Installation

Software Dependencies

The following core dependencies are required:

scanpy
numpy
pandas
anndata
matplotlib
scipy
scikit-learn
psutil
cloudpickle
tqdm
leidenalg
networkx
docrep
jax
ott-jax[neural]
torch
torch-geometric
wrapt
rich
plotly
pyyaml
torch-geometric
torch-cluster
torch-scatter
torch-sparse

Installation Guide

  1. Using Conda and Pip

We assume that you already have Python installed (preferably within a Conda virtual environment).

If you have CUDA-compatible devices, we recommend installing PyTorch and JAX with CUDA support beforehand.

Additionally, AlignDG requires several PyTorch Geometric (PyG) dependencies. It is strongly recommended to install these packages manually to avoid potential build issues (e.g., hanging at the setup step when installing torch_cluster via pip — a known issue).

Install the compatible PyG packages with the following command:

pip install pyg_lib torch_scatter torch_sparse torch_cluster torch_spline_conv -f https://data.pyg.org/whl/torch-${TORCH}+${CUDA}.html

Replace ${TORCH} and ${CUDA} with your specific PyTorch and CUDA versions, respectively.

For example, if you are using PyTorch 2.8.0 with CUDA 12.9, run:

pip install pyg_lib torch_scatter torch_sparse torch_cluster torch_spline_conv -f https://data.pyg.org/whl/torch-2.8.0+cu129.html

Once all dependencies are installed, you can install AlignDG via pip:

pip install aligndg

To verify the installation:

import aligndg
print(aligndg.__version__)

  1. From Source (GitHub)

You can also install AlignDG from source.
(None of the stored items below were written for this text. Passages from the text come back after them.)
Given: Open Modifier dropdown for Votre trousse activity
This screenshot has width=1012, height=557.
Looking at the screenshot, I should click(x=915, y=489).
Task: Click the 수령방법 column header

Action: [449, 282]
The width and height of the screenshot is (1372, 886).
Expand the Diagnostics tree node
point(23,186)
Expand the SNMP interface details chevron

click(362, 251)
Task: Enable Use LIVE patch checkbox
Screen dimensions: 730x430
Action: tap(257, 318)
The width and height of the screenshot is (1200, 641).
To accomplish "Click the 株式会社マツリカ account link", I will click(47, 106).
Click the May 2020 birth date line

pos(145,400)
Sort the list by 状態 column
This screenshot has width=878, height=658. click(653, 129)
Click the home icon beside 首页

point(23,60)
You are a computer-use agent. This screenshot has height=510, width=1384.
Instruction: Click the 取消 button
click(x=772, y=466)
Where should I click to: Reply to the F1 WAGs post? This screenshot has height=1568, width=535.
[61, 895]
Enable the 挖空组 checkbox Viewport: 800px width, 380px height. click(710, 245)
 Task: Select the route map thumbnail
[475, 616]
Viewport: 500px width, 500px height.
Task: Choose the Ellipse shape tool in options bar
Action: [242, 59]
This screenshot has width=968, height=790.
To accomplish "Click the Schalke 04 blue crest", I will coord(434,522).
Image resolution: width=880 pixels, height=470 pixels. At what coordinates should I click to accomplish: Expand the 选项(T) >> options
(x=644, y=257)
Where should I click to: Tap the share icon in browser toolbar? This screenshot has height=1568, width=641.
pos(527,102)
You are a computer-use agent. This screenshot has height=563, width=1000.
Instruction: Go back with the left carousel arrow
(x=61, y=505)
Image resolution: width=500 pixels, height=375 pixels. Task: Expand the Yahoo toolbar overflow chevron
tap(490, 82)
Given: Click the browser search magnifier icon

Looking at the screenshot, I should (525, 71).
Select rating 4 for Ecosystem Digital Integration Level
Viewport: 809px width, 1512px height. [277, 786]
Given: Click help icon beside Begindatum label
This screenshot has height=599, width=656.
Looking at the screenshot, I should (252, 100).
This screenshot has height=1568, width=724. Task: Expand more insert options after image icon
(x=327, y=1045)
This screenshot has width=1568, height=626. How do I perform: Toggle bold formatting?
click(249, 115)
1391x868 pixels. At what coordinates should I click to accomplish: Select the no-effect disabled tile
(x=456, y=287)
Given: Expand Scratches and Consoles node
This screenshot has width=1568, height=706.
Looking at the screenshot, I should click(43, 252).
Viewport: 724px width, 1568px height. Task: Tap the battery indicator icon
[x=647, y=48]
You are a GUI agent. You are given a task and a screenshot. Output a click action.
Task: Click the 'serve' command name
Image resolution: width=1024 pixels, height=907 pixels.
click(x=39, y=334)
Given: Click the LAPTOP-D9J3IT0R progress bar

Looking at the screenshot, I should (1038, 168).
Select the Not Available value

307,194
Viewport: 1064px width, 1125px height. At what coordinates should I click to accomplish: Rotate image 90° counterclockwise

  1. Clone the repository from GitHub:

    git clone https://github.com/xkmaxidian/AlignDG.git
    
  2. Navigate to the source directory:

    cd your_path/AlignDG_package
    
  3. Build and install the package:

    python setup.py build
    python setup.py install
    

Notes - We strongly recommend using Python ≥ 3.10 and pip ≥ 22.0. - To avoid dependency conflicts, always install AlignDG in a clean virtual environment (e.g., via Conda or venv). - For GPU users, ensure that your CUDA toolkit and drivers are correctly configured before installing PyTorch/JAX.